Older Ages Increases Risk for Nonremitting Depression

Monday, May 25, 2009

Older adults who are depressed are more likely to stay depressed as they age, especially those who rate themselves as patient, a study presented here at the American Geriatrics Society Annual Scientific Meeting found.

"The take-home message is: depression is not going to treated on its own, especially among sick patients," said Stephen Thielke, MD, a geriatric psychiatrist at the University of Washington, in Seattle, and the study's lead author in an interview with Medscape Internal Medicine.

The study was a retrospective analysis of longitudinal data from the Cardiovascular Health Study and involved nearly 5900 Medicare recipients in 4 American communities who were surveyed between 1990 and 1999. Patients answered a single question to rate their overall health, and depressive symptoms were determined by a score of 10 or more on the Center for Epidemiologic Studies Depression Scale.

More than 70% of subjects with self-rated sickness who were initially depressed still had symptoms of depression when they were evaluated 1 year later, the investigators reported. But even among individuals who reported themselves as healthy, more than 50% who had depressive symptoms were still depressed a year later.

Advancing age was not associated with becoming depressed in older people with self-rated sickness, but it was in those with self-rated health, the authors found.

Although the researchers looked at the relation between depression and specific illnesses, Dr. Thielke told Medscape Internal Medicine that self-rated health in general was a better predictor of depression than specific illness.

They did not study why depression was unlikely to remit in older adults, but Dr. Thielke speculated that one reason, besides poor health, could be an inadequate social network.

"We should not give up on these patients who get stuck in depression," Dr. Thielke said. "There are very effective treatments of depression in older adults."
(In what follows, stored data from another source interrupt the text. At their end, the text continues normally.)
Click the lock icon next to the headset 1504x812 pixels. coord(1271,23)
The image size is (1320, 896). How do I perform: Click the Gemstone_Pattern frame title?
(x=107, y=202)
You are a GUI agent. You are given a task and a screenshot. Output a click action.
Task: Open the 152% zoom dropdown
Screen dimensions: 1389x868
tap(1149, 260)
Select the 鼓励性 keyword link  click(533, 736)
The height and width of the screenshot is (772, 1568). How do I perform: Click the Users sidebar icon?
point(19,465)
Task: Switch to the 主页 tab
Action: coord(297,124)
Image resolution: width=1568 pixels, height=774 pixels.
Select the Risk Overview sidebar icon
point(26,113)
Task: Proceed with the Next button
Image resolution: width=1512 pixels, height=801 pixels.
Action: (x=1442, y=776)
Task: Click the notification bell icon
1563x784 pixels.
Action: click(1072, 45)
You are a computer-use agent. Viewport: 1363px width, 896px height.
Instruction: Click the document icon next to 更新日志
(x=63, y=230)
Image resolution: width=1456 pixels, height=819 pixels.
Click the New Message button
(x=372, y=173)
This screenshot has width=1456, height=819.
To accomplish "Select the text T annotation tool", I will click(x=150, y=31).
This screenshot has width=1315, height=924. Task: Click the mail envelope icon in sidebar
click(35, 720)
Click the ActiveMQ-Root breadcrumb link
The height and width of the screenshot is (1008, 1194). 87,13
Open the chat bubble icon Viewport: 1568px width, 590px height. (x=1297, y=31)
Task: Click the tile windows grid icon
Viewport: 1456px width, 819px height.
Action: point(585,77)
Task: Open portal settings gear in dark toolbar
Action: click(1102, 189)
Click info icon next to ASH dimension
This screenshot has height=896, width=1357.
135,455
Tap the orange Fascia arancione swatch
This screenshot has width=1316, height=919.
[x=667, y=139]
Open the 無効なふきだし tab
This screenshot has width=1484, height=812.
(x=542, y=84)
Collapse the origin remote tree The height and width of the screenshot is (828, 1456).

Treatment of depression in older adults is not as simple as just giving medication, said Rosanne Leipzig, MD, PhD, professor and vice chair of the Department of Geriatrics, Mount Sinai School of Medicine, in New York City. Dr. Leipzig, who was not involved with the study, said that some older adults might not tolerate the effects of antidepressant medication, or they might be unwilling to take medication for other reasons.

"Evidence shows you're more likely to improve a patient's depression with a system of care, including social support, such as talk therapy, combined with medication," she said.

Dr. Leipzig said a drawback of the current study is that it did not report whether patients received any therapy for depression. It also is not clear whether patients actually stayed depressed or improved and then suffered a recurrent episode of depression before re-evaluation, she said.

"Other studies show that older people are more likely than younger people to suffer recurrent depression," Dr. Leipzig said.